**Records for the exercise:**
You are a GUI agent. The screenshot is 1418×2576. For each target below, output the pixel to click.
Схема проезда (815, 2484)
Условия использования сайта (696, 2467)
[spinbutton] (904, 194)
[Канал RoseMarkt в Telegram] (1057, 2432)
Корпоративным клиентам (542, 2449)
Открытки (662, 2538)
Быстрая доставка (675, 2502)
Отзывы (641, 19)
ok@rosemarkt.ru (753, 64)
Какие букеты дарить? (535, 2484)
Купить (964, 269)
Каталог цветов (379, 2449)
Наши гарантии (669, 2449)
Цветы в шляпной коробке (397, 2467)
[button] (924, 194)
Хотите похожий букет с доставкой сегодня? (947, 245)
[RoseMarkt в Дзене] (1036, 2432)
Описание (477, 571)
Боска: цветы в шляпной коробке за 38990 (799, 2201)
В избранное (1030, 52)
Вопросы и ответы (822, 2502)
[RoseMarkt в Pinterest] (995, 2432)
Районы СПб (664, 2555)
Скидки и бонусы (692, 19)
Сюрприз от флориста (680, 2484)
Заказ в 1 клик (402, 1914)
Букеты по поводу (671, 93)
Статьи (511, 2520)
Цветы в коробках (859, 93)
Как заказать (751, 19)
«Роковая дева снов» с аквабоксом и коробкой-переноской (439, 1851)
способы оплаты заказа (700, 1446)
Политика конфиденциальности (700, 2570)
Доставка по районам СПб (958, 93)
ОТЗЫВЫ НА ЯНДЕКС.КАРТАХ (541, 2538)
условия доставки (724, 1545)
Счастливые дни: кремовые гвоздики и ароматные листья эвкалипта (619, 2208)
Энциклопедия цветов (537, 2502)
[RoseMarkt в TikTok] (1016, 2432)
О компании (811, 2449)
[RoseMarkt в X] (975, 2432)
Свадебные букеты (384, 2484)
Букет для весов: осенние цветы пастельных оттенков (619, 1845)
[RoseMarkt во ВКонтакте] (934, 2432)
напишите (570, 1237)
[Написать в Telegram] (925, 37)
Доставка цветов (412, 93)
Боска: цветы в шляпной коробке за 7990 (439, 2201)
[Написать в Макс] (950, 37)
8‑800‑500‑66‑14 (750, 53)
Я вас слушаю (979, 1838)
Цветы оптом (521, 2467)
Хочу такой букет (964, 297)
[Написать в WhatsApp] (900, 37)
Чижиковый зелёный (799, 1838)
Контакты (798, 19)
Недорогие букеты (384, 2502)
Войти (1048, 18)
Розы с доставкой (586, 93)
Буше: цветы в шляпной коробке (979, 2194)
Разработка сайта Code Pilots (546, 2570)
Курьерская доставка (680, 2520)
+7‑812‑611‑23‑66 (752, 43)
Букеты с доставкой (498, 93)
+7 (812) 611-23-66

**How to complete this task:** Print the material once more. Change nothing.

**Reply to the exercise:**
You are a GUI agent. The screenshot is 1418×2576. For each target below, output the pixel to click.
Схема проезда (815, 2484)
Условия использования сайта (696, 2467)
[spinbutton] (904, 194)
[Канал RoseMarkt в Telegram] (1057, 2432)
Корпоративным клиентам (542, 2449)
Открытки (662, 2538)
Быстрая доставка (675, 2502)
Отзывы (641, 19)
ok@rosemarkt.ru (753, 64)
Какие букеты дарить? (535, 2484)
Купить (964, 269)
Каталог цветов (379, 2449)
Наши гарантии (669, 2449)
Цветы в шляпной коробке (397, 2467)
[button] (924, 194)
Хотите похожий букет с доставкой сегодня? (947, 245)
[RoseMarkt в Дзене] (1036, 2432)
Описание (477, 571)
Боска: цветы в шляпной коробке за 38990 (799, 2201)
В избранное (1030, 52)
Вопросы и ответы (822, 2502)
[RoseMarkt в Pinterest] (995, 2432)
Районы СПб (664, 2555)
Скидки и бонусы (692, 19)
Сюрприз от флориста (680, 2484)
Заказ в 1 клик (402, 1914)
Букеты по поводу (671, 93)
Статьи (511, 2520)
Цветы в коробках (859, 93)
Как заказать (751, 19)
«Роковая дева снов» с аквабоксом и коробкой-переноской (439, 1851)
способы оплаты заказа (700, 1446)
Политика конфиденциальности (700, 2570)
Доставка по районам СПб (958, 93)
ОТЗЫВЫ НА ЯНДЕКС.КАРТАХ (541, 2538)
условия доставки (724, 1545)
Счастливые дни: кремовые гвоздики и ароматные листья эвкалипта (619, 2208)
Энциклопедия цветов (537, 2502)
[RoseMarkt в TikTok] (1016, 2432)
О компании (811, 2449)
[RoseMarkt в X] (975, 2432)
Свадебные букеты (384, 2484)
Букет для весов: осенние цветы пастельных оттенков (619, 1845)
[RoseMarkt во ВКонтакте] (934, 2432)
напишите (570, 1237)
[Написать в Telegram] (925, 37)
Доставка цветов (412, 93)
Боска: цветы в шляпной коробке за 7990 (439, 2201)
[Написать в Макс] (950, 37)
8‑800‑500‑66‑14 (750, 53)
Я вас слушаю (979, 1838)
Цветы оптом (521, 2467)
Хочу такой букет (964, 297)
[Написать в WhatsApp] (900, 37)
Чижиковый зелёный (799, 1838)
Контакты (798, 19)
Недорогие букеты (384, 2502)
Войти (1048, 18)
Розы с доставкой (586, 93)
Буше: цветы в шляпной коробке (979, 2194)
Разработка сайта Code Pilots (546, 2570)
Курьерская доставка (680, 2520)
+7‑812‑611‑23‑66 (752, 43)
Букеты с доставкой (498, 93)
+7 (812) 611-23-66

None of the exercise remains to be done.